T5: Pedagogical Agent Design For Distributed Collaborative Learning
Half day tutorial at CSCL 2003, Sunday afternoon, June 15, 2003
Weiqin Chen and Barbara Wasson, University of Bergen, Norway
Anders Mørch, University of Oslo, Norway
Auditorium 3, Sunday June 15th, 09:00-12:00 (9am-noon)
Overview
The participants will learn the central issues in the design of pedagogical agent systems for distributed collaborative learning. This includes background knowledge on software agents, an overview of the spectrum of agent applications from ITS to CSCL, and the conceptual and pedagogical issues related to pedagogical agents for distributed environments. We give examples based on our own efforts in designing and deploying pedagogical agents in a distributed collaborative learning environment.
Intended Audience
Researchers who are interested in software agents (academic and industry). Designers, researchers and developers of educational systems. Designers, facilitators, researchers and developers of pedagogical agents. Teachers and pedagogy specialists
Theme and Goals
Agent technology has been used in educational environments for some time and a number of agent and multi-agent systems have been designed specifically for educational purposes. Pedagogical agents have been incorporated in a wide range of educational systems from intelligent tutoring systems (ITS) to computer-supported collaborative learning (CSCL) environments. These agents act as tutors, coaches, critics and co-learners. Another role for an agent is that of a facilitator. For example in a distributed collaborative learning environment where users are geographically distributed and collaborate through a web-based learning environment, an agent can facilitate collaboration processes such as participation, coordination, teacher intervention, and group interaction. The main focus of the tutorial is on the design of pedagogical agents for CSCL environments and lesson learned from our own design.
Activities
- Software agents in general
- Agents in education
- Pedagogical agents in distributed collaborative learning
- Conceptual design (theory-based, empirical-based, technology-based)

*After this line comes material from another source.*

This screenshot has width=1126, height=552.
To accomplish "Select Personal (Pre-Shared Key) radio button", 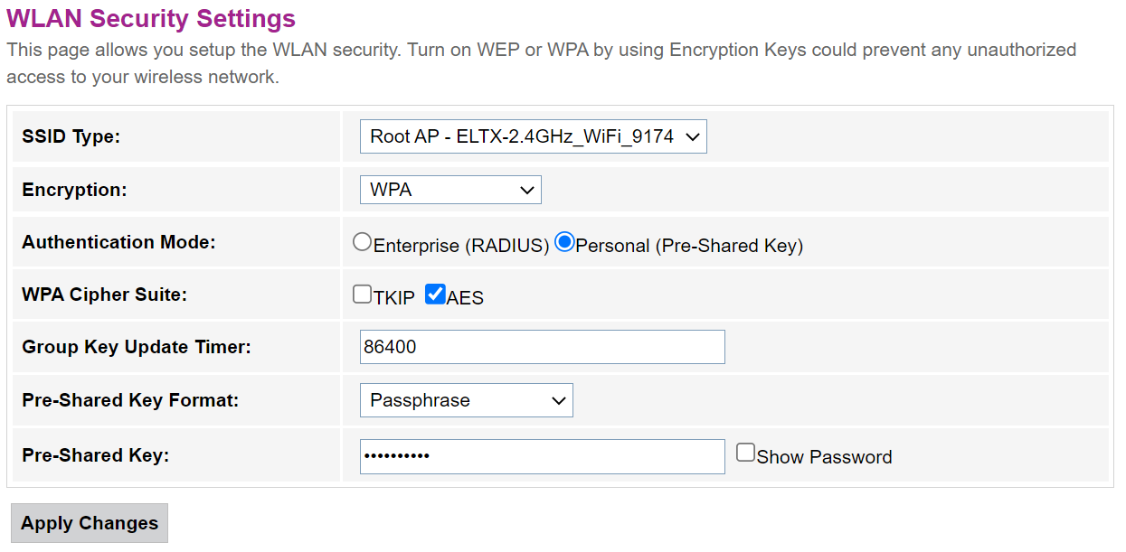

- Design spaces (synchronicity, presentation techniques, degree of awareness, collaboration principles)
- Implementation issues (technical design)
- A case study with demo
- Lessons learned
Instructors
Weiqin Chen is an Associate Professor at InterMedia and the Dept. of Information Science, University of Bergen, Norway. She is currently leading the pedagogical agent group in DoCTA-NSS project. She received her PhD in 1997 from Chinese Academy of Sciences, China, and subsequently worked at the Department of Knowledge Systems, Osaka University and at Silveregg Technology Co. in Tokyo, Japan where she lead the development of a personalized agent for e-commerce. She had a two-year postdoc position at InterMedia, University of Bergen. Her research interests include software agents, especially pedagogical agents, distributed collaborative learning, mobility, ontology engineering and personalization in e-commerce.
Anders Mørch is an Associate Professor of Informatics at InterMedia, University of Oslo, Norway. He received a Ph.D. in 1997 from the University of Oslo, an M.S. degree in 1988 from the University of Colorado, and has worked 3 years in industry at the NYNEX Science and Technology Center. Mørch has been involved in designing, implementing and evaluating agent-based systems (critics) since 1987. His work has been published in ITS, CHI, CSCW, and CSCL. His research has focused on real world problems: both in academic context (agents for kitchen design) and industrial context (agents for COBOL programming). His current interests include pedagogical agents for collaborative learning environments, learning at the workplace, and component-based learning environments.
Barbara Wasson is a Scientific Leader of InterMedia and a Professor in Information Science at the University of Bergen, Norway. While a Masters and Ph.D student in Canada in the mid-late 1980’s she was involved in the design of pedagogical agents for content planning in Intelligent Tutoring Systems. Wasson moved to Tromsø, Norway in 1991 where she worked for both Telenor FOU and NORUT Information Technology. She accepted a position at the University of Bergen in 1995 and has had visiting positions at both Linköping University, Sweden and LICEF Research Centre, Télé-université, Montreal. Current research interests are focused on collaborative telelearning, sociocultural learning theories, research methodologies for studying virtual environments and pedagogical agents.